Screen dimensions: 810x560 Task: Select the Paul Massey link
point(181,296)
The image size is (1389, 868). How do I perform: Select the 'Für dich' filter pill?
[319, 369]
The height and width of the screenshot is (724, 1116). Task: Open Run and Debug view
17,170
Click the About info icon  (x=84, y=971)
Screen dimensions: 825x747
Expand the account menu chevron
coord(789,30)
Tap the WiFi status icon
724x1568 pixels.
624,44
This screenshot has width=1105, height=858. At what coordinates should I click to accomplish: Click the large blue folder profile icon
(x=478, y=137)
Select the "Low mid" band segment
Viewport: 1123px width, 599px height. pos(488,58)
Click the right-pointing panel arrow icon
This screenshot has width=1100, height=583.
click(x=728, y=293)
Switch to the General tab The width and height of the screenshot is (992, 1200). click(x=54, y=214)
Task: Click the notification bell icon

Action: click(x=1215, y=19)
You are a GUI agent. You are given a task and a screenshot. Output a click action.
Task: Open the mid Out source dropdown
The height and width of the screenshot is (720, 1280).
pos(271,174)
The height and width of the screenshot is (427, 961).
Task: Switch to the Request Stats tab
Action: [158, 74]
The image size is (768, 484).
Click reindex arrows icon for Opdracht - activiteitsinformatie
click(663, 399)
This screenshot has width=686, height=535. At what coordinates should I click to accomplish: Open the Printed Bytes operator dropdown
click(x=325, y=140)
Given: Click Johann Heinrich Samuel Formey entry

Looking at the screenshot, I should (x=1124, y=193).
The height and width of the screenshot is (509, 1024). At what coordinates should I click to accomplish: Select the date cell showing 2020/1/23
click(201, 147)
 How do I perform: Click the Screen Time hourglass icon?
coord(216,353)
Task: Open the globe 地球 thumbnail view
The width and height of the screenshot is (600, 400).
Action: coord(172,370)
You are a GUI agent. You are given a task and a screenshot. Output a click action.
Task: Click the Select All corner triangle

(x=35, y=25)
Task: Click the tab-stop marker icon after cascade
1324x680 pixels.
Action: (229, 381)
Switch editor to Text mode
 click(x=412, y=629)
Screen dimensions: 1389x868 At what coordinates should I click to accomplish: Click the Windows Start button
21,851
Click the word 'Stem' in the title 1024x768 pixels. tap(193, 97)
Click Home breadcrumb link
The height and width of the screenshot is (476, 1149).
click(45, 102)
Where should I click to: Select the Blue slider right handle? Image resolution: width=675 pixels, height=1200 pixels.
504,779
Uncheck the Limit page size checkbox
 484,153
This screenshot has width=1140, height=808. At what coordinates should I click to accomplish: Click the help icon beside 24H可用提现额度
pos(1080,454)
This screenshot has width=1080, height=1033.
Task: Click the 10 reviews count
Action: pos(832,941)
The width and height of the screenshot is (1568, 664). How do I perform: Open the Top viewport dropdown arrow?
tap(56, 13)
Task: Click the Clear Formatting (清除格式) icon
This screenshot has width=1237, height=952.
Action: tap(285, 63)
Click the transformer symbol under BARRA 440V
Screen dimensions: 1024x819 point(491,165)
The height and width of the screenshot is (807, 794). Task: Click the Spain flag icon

PROBLEM STATEMENT =
For this exercise, retype the entire listing exactly.

TASK RESPONSE =
Screen dimensions: 810x560 Task: Select the Paul Massey link
point(181,296)
The image size is (1389, 868). How do I perform: Select the 'Für dich' filter pill?
[319, 369]
The height and width of the screenshot is (724, 1116). Task: Open Run and Debug view
17,170
Click the About info icon  (x=84, y=971)
Screen dimensions: 825x747
Expand the account menu chevron
coord(789,30)
Tap the WiFi status icon
724x1568 pixels.
624,44
This screenshot has width=1105, height=858. At what coordinates should I click to accomplish: Click the large blue folder profile icon
(x=478, y=137)
Select the "Low mid" band segment
Viewport: 1123px width, 599px height. pos(488,58)
Click the right-pointing panel arrow icon
This screenshot has width=1100, height=583.
click(x=728, y=293)
Switch to the General tab The width and height of the screenshot is (992, 1200). click(x=54, y=214)
Task: Click the notification bell icon

Action: click(x=1215, y=19)
You are a GUI agent. You are given a task and a screenshot. Output a click action.
Task: Open the mid Out source dropdown
The height and width of the screenshot is (720, 1280).
pos(271,174)
The height and width of the screenshot is (427, 961).
Task: Switch to the Request Stats tab
Action: [158, 74]
The image size is (768, 484).
Click reindex arrows icon for Opdracht - activiteitsinformatie
click(663, 399)
This screenshot has width=686, height=535. At what coordinates should I click to accomplish: Open the Printed Bytes operator dropdown
click(x=325, y=140)
Given: Click Johann Heinrich Samuel Formey entry

Looking at the screenshot, I should (x=1124, y=193).
The height and width of the screenshot is (509, 1024). At what coordinates should I click to accomplish: Select the date cell showing 2020/1/23
click(201, 147)
 How do I perform: Click the Screen Time hourglass icon?
coord(216,353)
Task: Open the globe 地球 thumbnail view
The width and height of the screenshot is (600, 400).
Action: coord(172,370)
You are a GUI agent. You are given a task and a screenshot. Output a click action.
Task: Click the Select All corner triangle

(x=35, y=25)
Task: Click the tab-stop marker icon after cascade
1324x680 pixels.
Action: (229, 381)
Switch editor to Text mode
 click(x=412, y=629)
Screen dimensions: 1389x868 At what coordinates should I click to accomplish: Click the Windows Start button
21,851
Click the word 'Stem' in the title 1024x768 pixels. tap(193, 97)
Click Home breadcrumb link
The height and width of the screenshot is (476, 1149).
click(45, 102)
Where should I click to: Select the Blue slider right handle? Image resolution: width=675 pixels, height=1200 pixels.
504,779
Uncheck the Limit page size checkbox
 484,153
This screenshot has width=1140, height=808. At what coordinates should I click to accomplish: Click the help icon beside 24H可用提现额度
pos(1080,454)
This screenshot has width=1080, height=1033.
Task: Click the 10 reviews count
Action: pos(832,941)
The width and height of the screenshot is (1568, 664). How do I perform: Open the Top viewport dropdown arrow?
tap(56, 13)
Task: Click the Clear Formatting (清除格式) icon
This screenshot has width=1237, height=952.
Action: tap(285, 63)
Click the transformer symbol under BARRA 440V
Screen dimensions: 1024x819 point(491,165)
The height and width of the screenshot is (807, 794). Task: Click the Spain flag icon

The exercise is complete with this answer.